**Task description**.
Your output should consist solely of the lines from the one with "The width and height of the screenshot is (1316, 900)." through the end of the records, reproduced exactly, both ends included.

Saved data entries:
══════

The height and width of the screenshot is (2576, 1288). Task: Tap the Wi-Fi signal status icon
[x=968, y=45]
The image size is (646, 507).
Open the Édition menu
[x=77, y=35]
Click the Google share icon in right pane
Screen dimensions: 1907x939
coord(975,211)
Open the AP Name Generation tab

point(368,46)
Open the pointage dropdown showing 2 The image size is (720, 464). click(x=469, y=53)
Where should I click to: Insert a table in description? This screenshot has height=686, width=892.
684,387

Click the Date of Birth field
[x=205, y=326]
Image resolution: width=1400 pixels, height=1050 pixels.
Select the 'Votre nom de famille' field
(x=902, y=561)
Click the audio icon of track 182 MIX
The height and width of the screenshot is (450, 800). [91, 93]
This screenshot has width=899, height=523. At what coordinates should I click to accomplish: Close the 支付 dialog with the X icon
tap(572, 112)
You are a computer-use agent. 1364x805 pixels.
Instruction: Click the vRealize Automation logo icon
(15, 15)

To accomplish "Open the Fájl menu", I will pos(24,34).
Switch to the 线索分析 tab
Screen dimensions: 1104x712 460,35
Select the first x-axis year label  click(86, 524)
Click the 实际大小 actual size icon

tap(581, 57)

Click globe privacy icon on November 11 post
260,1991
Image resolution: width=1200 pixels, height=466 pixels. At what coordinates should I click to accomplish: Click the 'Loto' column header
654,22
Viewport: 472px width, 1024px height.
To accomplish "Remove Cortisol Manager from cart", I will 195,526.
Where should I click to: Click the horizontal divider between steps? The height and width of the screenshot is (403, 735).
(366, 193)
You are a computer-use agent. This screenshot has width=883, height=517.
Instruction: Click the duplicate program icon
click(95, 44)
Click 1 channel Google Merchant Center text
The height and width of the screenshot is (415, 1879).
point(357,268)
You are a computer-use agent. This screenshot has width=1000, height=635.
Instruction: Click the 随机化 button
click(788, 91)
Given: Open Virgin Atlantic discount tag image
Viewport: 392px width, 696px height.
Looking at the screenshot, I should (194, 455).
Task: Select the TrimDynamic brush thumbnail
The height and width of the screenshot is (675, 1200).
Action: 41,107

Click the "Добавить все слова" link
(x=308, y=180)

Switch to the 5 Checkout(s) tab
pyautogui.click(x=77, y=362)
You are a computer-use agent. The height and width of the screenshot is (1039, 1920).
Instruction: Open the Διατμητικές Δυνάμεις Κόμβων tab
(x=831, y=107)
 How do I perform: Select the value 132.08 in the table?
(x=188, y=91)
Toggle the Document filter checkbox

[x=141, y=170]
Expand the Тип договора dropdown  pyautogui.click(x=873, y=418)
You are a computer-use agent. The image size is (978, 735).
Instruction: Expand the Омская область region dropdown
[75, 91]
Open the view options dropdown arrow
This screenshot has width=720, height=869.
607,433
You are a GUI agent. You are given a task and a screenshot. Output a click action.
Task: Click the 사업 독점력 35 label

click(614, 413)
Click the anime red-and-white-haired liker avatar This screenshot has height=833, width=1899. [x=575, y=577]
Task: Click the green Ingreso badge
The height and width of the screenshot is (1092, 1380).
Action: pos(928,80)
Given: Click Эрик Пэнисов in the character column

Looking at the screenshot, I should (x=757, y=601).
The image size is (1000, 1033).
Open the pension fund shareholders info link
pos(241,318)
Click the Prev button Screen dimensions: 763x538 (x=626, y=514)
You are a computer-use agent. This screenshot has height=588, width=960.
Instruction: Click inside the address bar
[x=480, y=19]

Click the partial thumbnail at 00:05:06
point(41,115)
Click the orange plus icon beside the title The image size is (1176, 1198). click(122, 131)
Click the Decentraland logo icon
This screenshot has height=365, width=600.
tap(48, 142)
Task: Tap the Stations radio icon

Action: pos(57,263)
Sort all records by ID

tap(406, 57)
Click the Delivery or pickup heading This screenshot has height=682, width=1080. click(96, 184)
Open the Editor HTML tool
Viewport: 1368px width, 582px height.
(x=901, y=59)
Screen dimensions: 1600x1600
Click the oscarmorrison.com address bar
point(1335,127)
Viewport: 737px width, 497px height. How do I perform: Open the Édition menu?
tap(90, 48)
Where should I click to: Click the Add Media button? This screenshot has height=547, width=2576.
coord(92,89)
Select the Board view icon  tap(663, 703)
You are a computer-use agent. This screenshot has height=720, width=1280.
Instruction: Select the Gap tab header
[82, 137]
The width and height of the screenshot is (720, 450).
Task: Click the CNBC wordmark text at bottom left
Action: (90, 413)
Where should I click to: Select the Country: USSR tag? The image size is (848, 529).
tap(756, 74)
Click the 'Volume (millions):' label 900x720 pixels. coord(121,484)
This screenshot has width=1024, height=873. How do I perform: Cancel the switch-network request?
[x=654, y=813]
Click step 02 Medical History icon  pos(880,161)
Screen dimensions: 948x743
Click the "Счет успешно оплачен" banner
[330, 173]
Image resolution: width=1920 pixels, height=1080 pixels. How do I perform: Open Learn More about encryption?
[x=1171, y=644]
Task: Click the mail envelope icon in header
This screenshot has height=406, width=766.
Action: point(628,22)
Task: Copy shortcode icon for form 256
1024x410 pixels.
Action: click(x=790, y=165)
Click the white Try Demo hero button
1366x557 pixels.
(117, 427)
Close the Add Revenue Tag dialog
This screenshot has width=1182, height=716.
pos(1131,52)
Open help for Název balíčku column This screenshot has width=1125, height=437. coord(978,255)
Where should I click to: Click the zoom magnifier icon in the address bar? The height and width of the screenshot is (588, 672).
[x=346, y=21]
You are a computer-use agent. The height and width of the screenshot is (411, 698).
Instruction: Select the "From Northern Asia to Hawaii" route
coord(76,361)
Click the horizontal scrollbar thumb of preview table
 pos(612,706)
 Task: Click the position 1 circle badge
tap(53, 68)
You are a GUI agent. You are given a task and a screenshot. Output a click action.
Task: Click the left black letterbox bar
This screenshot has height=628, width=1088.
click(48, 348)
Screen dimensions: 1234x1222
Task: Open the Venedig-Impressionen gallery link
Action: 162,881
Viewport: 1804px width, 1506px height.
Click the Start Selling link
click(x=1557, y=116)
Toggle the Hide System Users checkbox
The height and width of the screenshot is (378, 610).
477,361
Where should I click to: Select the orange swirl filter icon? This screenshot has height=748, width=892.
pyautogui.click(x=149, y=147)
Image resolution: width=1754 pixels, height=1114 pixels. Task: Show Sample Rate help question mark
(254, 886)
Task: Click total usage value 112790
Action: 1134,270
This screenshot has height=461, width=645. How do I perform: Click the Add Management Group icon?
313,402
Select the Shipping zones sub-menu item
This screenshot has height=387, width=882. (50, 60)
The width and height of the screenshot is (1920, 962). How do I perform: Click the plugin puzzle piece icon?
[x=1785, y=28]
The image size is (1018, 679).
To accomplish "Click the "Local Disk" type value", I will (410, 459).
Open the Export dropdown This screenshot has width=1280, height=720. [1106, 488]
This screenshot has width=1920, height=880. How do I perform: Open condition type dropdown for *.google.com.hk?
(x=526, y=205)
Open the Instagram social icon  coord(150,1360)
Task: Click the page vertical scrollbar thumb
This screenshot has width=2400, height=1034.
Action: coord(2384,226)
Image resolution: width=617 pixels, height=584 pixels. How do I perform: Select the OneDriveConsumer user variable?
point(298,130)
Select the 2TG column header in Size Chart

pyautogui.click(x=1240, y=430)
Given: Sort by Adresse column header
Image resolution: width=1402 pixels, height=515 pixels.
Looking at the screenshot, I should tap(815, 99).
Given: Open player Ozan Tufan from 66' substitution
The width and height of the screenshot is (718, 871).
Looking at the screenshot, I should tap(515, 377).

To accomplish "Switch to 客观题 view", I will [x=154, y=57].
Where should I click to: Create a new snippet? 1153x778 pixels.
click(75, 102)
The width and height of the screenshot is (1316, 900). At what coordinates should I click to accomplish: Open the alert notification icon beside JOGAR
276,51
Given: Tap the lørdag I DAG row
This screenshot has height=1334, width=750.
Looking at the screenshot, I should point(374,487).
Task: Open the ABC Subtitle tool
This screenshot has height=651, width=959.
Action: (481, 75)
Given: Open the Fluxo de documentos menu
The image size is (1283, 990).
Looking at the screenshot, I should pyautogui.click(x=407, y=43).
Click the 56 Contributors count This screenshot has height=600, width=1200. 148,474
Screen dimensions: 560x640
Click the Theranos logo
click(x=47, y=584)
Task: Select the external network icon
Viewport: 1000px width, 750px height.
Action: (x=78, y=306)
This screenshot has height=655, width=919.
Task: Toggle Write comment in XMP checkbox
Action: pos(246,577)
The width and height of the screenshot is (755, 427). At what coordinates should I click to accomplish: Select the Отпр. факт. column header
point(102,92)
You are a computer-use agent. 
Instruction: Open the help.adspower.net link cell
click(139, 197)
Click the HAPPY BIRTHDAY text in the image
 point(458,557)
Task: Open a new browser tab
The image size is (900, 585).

══════

**Finished task**.
The width and height of the screenshot is (1316, 900). At what coordinates should I click to accomplish: Open the alert notification icon beside JOGAR
276,51
Given: Tap the lørdag I DAG row
This screenshot has height=1334, width=750.
Looking at the screenshot, I should point(374,487).
Task: Open the ABC Subtitle tool
This screenshot has height=651, width=959.
Action: (481, 75)
Given: Open the Fluxo de documentos menu
The image size is (1283, 990).
Looking at the screenshot, I should pyautogui.click(x=407, y=43).
Click the 56 Contributors count This screenshot has height=600, width=1200. 148,474
Screen dimensions: 560x640
Click the Theranos logo
click(x=47, y=584)
Task: Select the external network icon
Viewport: 1000px width, 750px height.
Action: (x=78, y=306)
This screenshot has height=655, width=919.
Task: Toggle Write comment in XMP checkbox
Action: pos(246,577)
The width and height of the screenshot is (755, 427). At what coordinates should I click to accomplish: Select the Отпр. факт. column header
point(102,92)
You are a computer-use agent. 
Instruction: Open the help.adspower.net link cell
click(139, 197)
Click the HAPPY BIRTHDAY text in the image
 point(458,557)
Task: Open a new browser tab
The image size is (900, 585).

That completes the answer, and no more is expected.